Many-core Mania

DAC-44 notes

Friday Jun 15, 2007

I was at the DAC (Design Automation Conf.), the biggest trade conference in the EDA industry held at San Diego last week. Presented a paper from my PhD research work (shameless plug to my dissertation summary). Overall it was a very exciting conference. Here are some of the notes I made from the sessions I sat in during DAC last week.

Tuesday: 06/05


  1. Panel Session: Mega Trends and EDA 2017

    1. Moore's law will continue for next 10 yrs; corollary is
      the law for manycore processors (might see 500+).
    2. EDA/semicon industry for next 10 yrs will be at 8%
      (single digit) growth; Not the era of 14-15% growth of
      90's.
    3. Industry in "golden age" after initial stage of
      irruption, tech bubble, etc.
    4. More interaction/convergence b/w foundries and EDA tools
      companies
    5. Power, DFM, DFY major issues, but not show-stoppers;
      consensus that solutions will be found.
    6. Application driver may not be consumer electronics but
      healthcare, auto, etc. (Juan Antonio Cabarallo, Aragon
      Venture)
    7. Convergence of design platforms; consolidation across
      semicon and EDA companies (Cabarallo)
    8. Will see emergence of more application software
      development (perf. optimizers, tuners, etc) by EDA
      companies (Prof. Kurt Keutzer, Berkeley)
    9. Techeconomics will drive the respective industries (Aart
      de Gaeus, Synopsys)

  2. 2. Paper session: Leakage Power Analysis and Optimization

    1. Paper #3: modeled dependence of Vt on width, useful in
      the context of wider transistors.

  3. 3. Panel session: Early power-aware design and validation, myth or
    reality

    1. Consensus that it is largely a reality as several
      designs use it successfully
    2. No consensus on what accuracy can/will be achieved
    3. Data quality bad in arch.-level power but early
      power-aware design does help and works in real design.
      Start with the following: i. Arch. performance model ii. Block-level activity from simulator, iii. Switching cap extrapolate from previous generation design
    4. Silicon within 10% arch. estimates obtained with
      intensive high-level modeling effort (Steve Curtis,
      Intel)
    5. High-level power estimation/opt tools confined to
      startups; big EDA companies not betting on it since not
      sure when system-level design will take off (E. Macii,
      Univ. Torino)

** DATA EXTRACT **
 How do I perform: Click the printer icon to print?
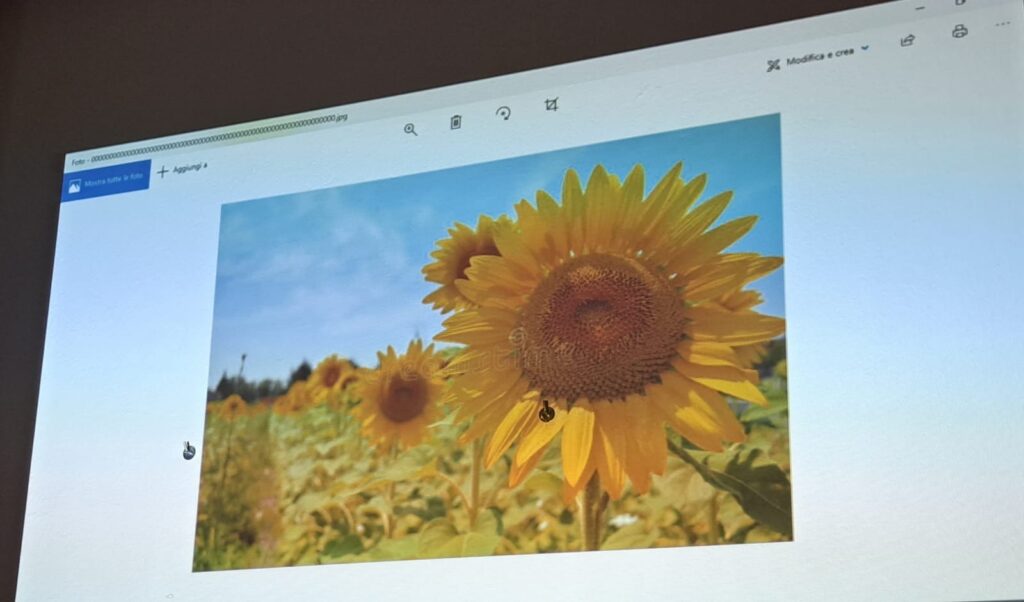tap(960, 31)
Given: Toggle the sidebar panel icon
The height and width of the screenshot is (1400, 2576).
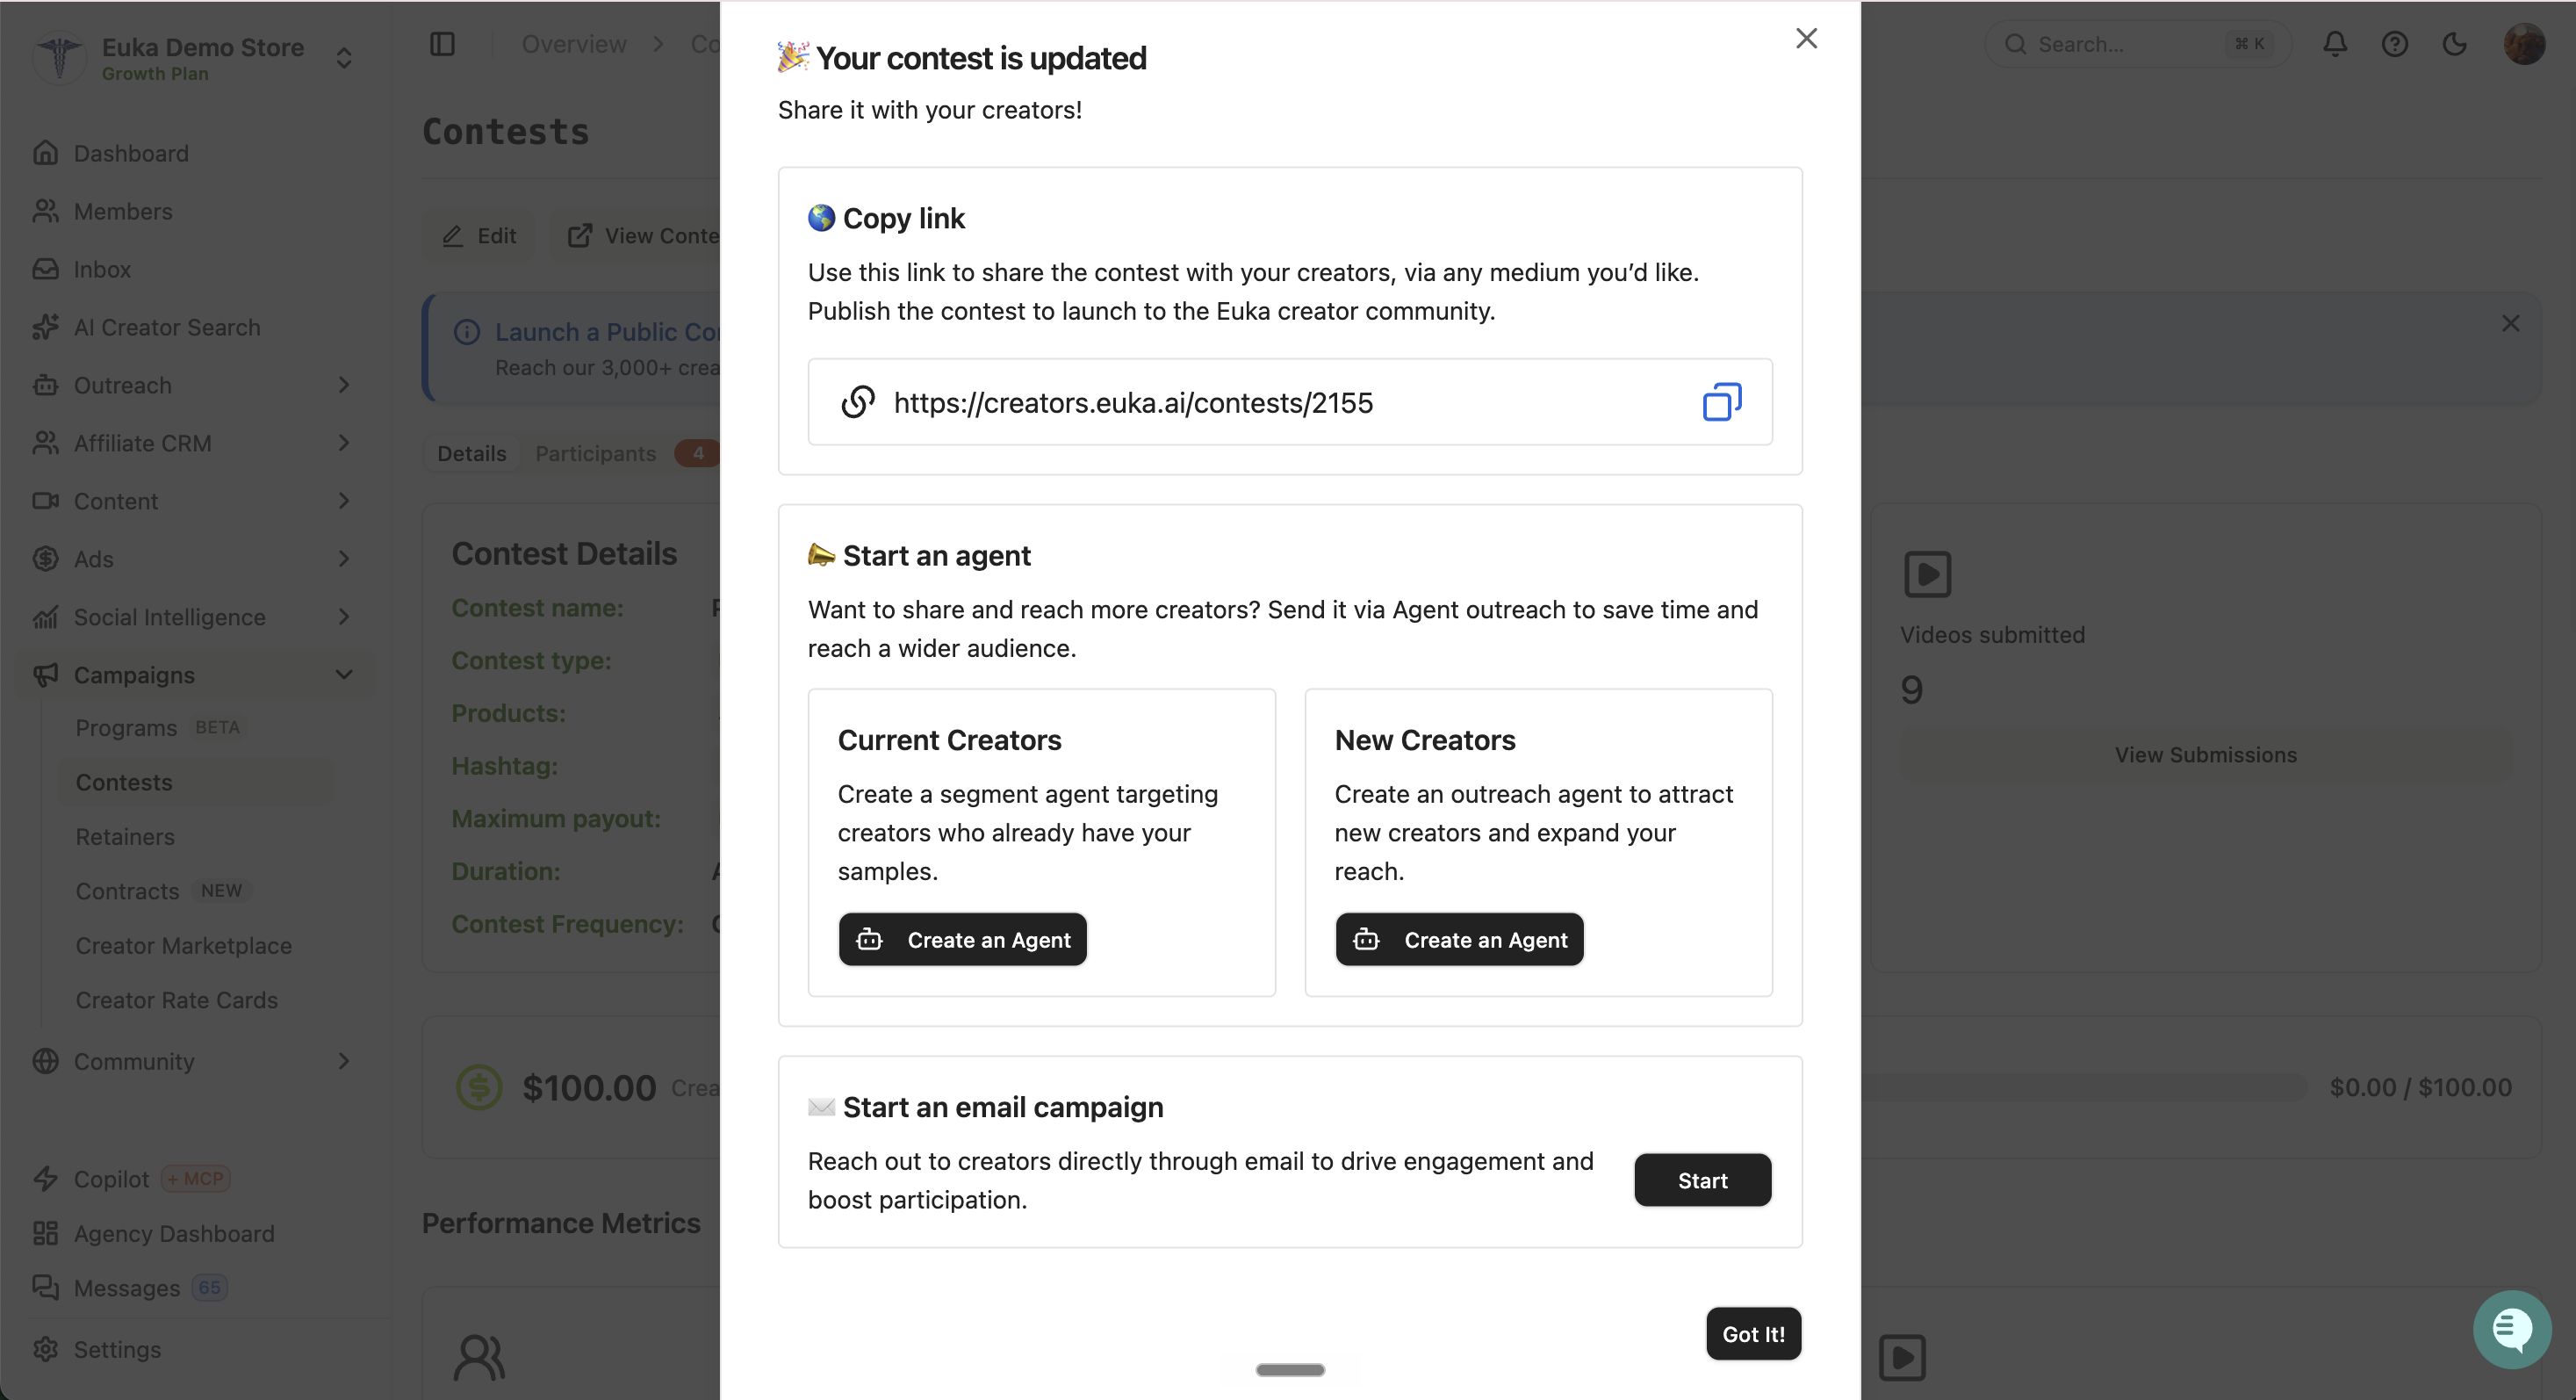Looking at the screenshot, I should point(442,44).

* * *

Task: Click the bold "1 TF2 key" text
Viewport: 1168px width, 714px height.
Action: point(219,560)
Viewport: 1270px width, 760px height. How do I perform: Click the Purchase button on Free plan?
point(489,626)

...

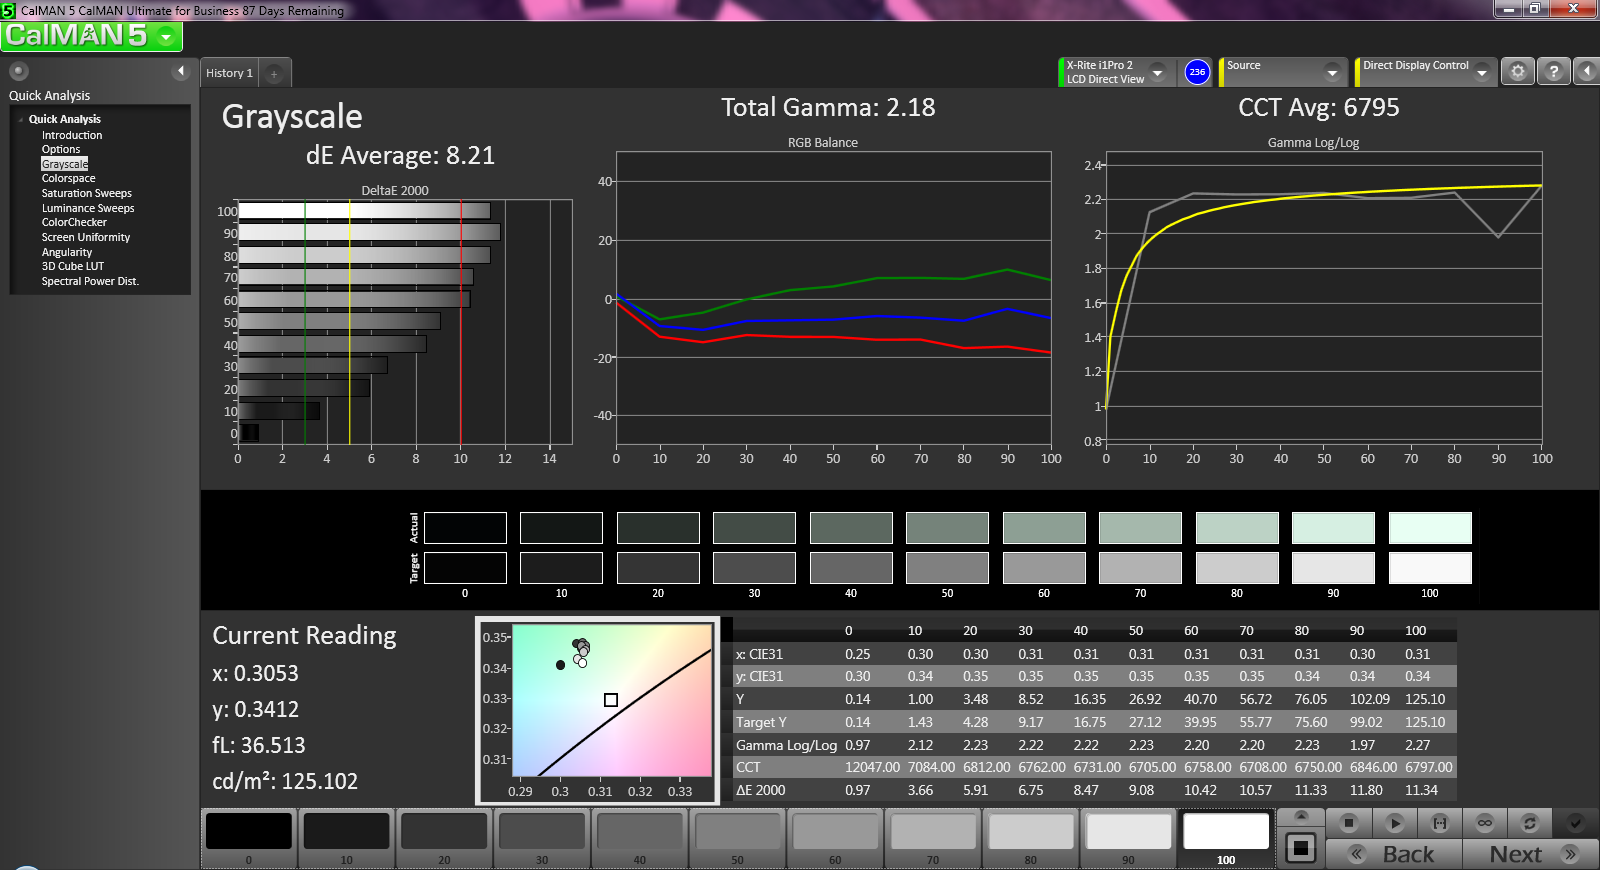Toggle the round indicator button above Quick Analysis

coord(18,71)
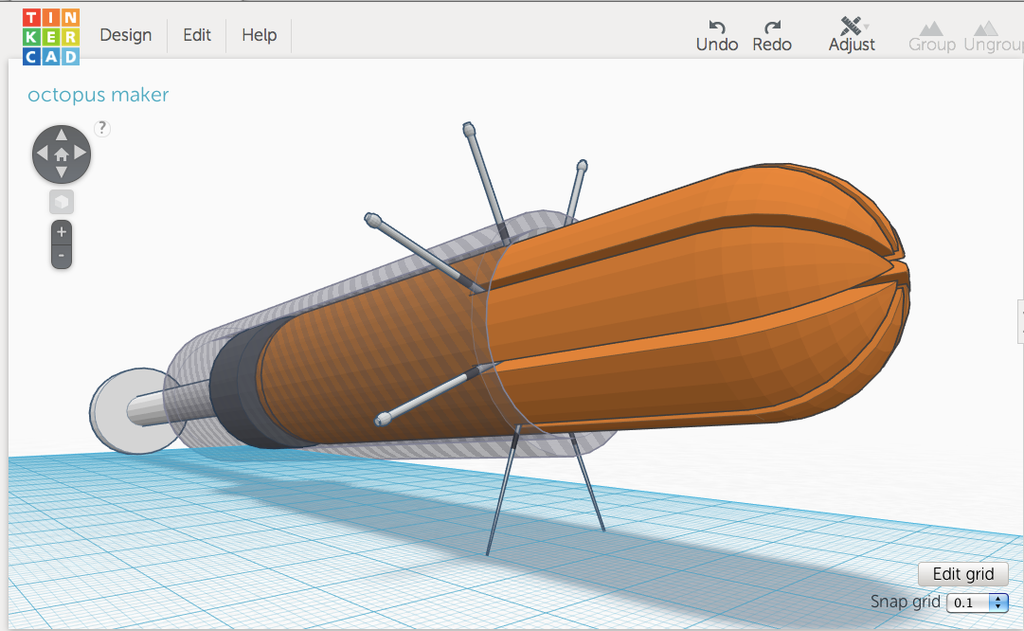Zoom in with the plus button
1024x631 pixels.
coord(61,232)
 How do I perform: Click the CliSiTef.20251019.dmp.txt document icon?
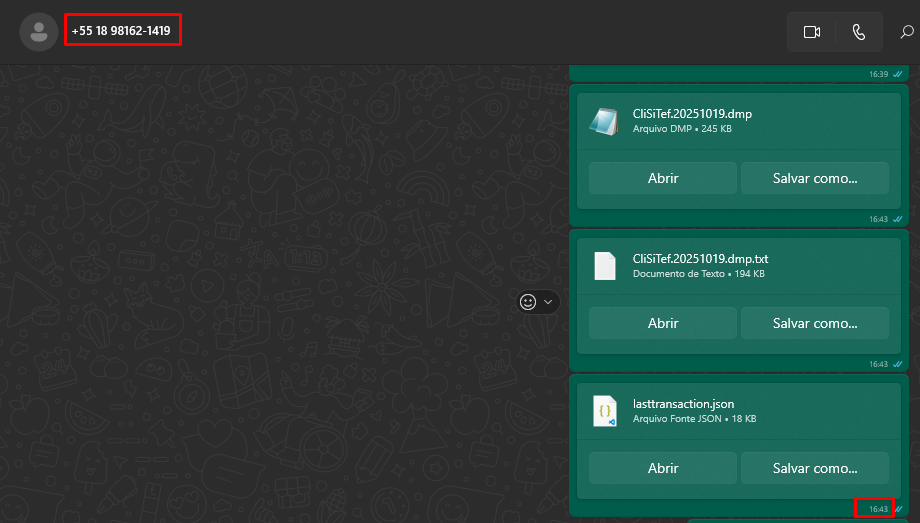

** EXERCISE TASK A **
What annual growth rate do the DAC notes predict for the EDA/semiconductor industry over the next 10 years?
** EXERCISE TASK B **
Reproduce the DAC notes word for word from "3. Industry in" to "EDA companies (Cabarallo)".

** PROBLEM SOLUTION A **
8% (single-digit growth).

** PROBLEM SOLUTION B **
3. Industry in "golden age" after initial stage of
      irruption, tech bubble, etc.
    4. More interaction/convergence b/w foundries and EDA tools
      companies
    5. Power, DFM, DFY major issues, but not show-stoppers;
      consensus that solutions will be found.
    6. Application driver may not be consumer electronics but
      healthcare, auto, etc. (Juan Antonio Cabarallo, Aragon
      Venture)
    7. Convergence of design platforms; consolidation across
      semicon and EDA companies (Cabarallo)